• _Data to use_
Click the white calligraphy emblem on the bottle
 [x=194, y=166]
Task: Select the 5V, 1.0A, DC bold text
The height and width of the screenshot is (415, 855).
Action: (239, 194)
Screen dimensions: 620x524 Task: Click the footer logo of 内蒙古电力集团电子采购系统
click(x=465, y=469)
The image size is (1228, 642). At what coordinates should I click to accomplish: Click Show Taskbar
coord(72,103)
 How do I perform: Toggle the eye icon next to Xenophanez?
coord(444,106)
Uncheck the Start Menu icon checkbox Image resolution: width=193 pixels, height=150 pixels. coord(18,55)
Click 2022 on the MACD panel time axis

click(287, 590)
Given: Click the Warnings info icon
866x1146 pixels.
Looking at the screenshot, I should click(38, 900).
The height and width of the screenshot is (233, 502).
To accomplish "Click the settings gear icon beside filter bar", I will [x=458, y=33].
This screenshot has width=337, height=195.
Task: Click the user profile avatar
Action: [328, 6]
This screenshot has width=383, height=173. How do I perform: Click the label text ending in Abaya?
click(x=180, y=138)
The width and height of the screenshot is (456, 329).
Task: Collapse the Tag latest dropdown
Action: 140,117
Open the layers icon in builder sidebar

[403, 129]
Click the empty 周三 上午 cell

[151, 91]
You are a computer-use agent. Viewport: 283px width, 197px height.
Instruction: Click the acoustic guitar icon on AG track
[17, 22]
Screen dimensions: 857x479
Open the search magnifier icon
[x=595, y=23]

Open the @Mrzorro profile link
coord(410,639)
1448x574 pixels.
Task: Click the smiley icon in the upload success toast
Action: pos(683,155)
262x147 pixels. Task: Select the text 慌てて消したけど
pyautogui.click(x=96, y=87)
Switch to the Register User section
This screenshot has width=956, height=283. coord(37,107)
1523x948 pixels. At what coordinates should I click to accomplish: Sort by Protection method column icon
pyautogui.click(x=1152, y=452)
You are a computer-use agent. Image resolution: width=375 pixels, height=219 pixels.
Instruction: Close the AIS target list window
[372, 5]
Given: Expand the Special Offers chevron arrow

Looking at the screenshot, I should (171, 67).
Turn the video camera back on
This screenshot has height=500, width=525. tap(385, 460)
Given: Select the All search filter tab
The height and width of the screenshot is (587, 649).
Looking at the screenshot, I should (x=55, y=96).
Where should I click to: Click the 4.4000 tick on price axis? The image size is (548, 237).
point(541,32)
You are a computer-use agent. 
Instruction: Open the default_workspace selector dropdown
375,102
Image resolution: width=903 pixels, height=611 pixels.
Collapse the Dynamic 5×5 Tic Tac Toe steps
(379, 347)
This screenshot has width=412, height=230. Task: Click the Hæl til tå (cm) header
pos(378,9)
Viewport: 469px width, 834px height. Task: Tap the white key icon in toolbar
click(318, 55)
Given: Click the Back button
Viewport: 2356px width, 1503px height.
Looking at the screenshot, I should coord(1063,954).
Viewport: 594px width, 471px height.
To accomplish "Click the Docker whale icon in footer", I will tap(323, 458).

• _Brief_
Look through the material above and print exactly the lines from the one containing "The height and width of the screenshot is (233, 502)." to the one containing "You are a computer-use agent. Image", both included, and nothing more.

• _Written reply_
The height and width of the screenshot is (233, 502).
To accomplish "Click the settings gear icon beside filter bar", I will [x=458, y=33].
This screenshot has width=337, height=195.
Task: Click the user profile avatar
Action: [328, 6]
This screenshot has width=383, height=173. How do I perform: Click the label text ending in Abaya?
click(x=180, y=138)
The width and height of the screenshot is (456, 329).
Task: Collapse the Tag latest dropdown
Action: 140,117
Open the layers icon in builder sidebar

[403, 129]
Click the empty 周三 上午 cell

[151, 91]
You are a computer-use agent. Viewport: 283px width, 197px height.
Instruction: Click the acoustic guitar icon on AG track
[17, 22]
Screen dimensions: 857x479
Open the search magnifier icon
[x=595, y=23]

Open the @Mrzorro profile link
coord(410,639)
1448x574 pixels.
Task: Click the smiley icon in the upload success toast
Action: pos(683,155)
262x147 pixels. Task: Select the text 慌てて消したけど
pyautogui.click(x=96, y=87)
Switch to the Register User section
This screenshot has width=956, height=283. coord(37,107)
1523x948 pixels. At what coordinates should I click to accomplish: Sort by Protection method column icon
pyautogui.click(x=1152, y=452)
You are a computer-use agent. Image resolution: width=375 pixels, height=219 pixels.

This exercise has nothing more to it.